*Selected passage*:
We will conduct two interviews with each participant, the first will be held about a month after the birth of the baby, the second will be held when the baby is approximately six months old.  Each interview is expected to be about two hours in length. 

Women taking part in this study will be sharing their impressions of and experiences with the perinatal care system.  All of the interviewers will be trained to build trust with the people they interview and to respect their concerns and responses and avoid any judgmental behavior that might upset the interviewee.  The interviewers will also be trained to defuse any reaction on the part of the interviewee that may result from a sensitive question during the interview so that the interviewee will be supported throughout the process.

Data from the interviews will be transcribed and subject to thematic analysis. Through content analysis, key themes regarding the care women have received, their expectations, wants, and needs about their health care, and their experience with social support and possible discrimination will be identified by the researchers.

 All interviewers will be trained in confidentiality requirements and practices, in the voluntary nature of this study, and in the right of an individual to withdraw from the study at any time.  Study requirements will preclude sharing any information from the interview with anyone beyond the study team, and insure the interviewee that they will not experience any consequences to themselves based on their response or lack thereof to any questions in the interview.  We will periodically monitor the interviewing process to insure that these practices are observed.

The interviewees will be contacted first by the project’s study coordinator within two weeks of their departure from the hospital.  This contact will be to thank the participant for their willingness to be interviewed and to schedule the first interview.  The study coordinator will match an interviewee with an interviewer who is available at a time that is convenient for the interviewee.  The study coordinator will not assign an interviewer to an interviewee if the interviewer has any relationship, professional or otherwise, with the interviewee.  After the first interview, the study coordinator will maintain contact on a monthly basis with all of the participants who agree to be interviewed a second time.  This contact will be through monthly cards reminding the participant that they are still in the study and thanking them for their willingness to participate.  In the fifth month after the birth of the child, the study coordinator will call the participant and schedule the final interview following the same process as used for scheduling the first interview and assigning the interviewee.

*Provided material*:
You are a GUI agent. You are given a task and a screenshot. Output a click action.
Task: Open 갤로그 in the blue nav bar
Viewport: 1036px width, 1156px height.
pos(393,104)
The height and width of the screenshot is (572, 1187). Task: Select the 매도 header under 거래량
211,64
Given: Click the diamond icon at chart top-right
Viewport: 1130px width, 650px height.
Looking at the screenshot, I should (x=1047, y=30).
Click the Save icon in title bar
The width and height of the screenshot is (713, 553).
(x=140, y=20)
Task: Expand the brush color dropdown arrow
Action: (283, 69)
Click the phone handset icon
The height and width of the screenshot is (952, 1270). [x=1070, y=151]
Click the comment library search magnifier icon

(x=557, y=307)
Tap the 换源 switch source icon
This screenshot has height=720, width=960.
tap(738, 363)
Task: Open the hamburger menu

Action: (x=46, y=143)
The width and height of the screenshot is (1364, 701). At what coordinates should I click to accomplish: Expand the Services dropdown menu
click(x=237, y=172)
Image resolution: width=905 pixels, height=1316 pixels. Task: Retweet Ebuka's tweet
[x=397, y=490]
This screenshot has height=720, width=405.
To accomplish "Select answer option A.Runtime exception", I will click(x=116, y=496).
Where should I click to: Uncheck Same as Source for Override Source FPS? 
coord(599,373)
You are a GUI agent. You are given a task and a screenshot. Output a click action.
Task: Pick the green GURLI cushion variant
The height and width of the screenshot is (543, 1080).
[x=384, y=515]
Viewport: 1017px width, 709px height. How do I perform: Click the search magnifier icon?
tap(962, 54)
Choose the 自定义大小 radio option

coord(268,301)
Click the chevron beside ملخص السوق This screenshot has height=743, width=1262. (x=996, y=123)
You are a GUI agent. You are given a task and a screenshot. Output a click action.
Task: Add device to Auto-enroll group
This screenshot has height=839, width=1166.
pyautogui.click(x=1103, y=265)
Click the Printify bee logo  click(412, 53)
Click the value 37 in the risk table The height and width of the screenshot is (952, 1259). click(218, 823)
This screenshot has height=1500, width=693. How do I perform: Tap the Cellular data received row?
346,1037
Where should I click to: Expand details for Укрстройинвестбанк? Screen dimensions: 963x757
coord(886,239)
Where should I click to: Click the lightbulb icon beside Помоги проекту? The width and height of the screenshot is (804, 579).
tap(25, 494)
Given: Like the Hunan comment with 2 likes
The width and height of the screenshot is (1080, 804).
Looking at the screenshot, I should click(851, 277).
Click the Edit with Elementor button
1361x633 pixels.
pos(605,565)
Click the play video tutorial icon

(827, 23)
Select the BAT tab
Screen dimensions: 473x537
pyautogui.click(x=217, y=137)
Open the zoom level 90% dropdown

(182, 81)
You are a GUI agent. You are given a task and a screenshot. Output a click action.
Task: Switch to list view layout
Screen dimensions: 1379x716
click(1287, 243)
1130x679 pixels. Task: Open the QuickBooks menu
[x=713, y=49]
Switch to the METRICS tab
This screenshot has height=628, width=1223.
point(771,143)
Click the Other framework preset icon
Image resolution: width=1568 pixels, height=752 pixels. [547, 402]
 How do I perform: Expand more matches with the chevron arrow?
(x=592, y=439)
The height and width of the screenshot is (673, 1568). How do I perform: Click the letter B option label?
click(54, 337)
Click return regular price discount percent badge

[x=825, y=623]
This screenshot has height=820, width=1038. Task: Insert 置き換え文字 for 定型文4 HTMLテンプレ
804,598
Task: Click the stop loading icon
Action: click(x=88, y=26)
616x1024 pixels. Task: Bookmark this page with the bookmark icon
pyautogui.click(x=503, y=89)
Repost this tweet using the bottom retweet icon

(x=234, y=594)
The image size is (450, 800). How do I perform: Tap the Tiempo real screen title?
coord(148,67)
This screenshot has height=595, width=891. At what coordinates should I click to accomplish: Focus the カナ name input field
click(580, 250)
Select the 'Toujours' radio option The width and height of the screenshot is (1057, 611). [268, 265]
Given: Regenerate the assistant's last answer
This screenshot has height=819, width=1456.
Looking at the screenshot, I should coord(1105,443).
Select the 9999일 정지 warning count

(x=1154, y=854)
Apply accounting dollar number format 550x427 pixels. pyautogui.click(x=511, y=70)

*What is needed*:
Reproduce the interview study description from "Women taking part" up to and including "by the researchers.", word for word.

*Response for this exercise*:
Women taking part in this study will be sharing their impressions of and experiences with the perinatal care system.  All of the interviewers will be trained to build trust with the people they interview and to respect their concerns and responses and avoid any judgmental behavior that might upset the interviewee.  The interviewers will also be trained to defuse any reaction on the part of the interviewee that may result from a sensitive question during the interview so that the interviewee will be supported throughout the process.

Data from the interviews will be transcribed and subject to thematic analysis. Through content analysis, key themes regarding the care women have received, their expectations, wants, and needs about their health care, and their experience with social support and possible discrimination will be identified by the researchers.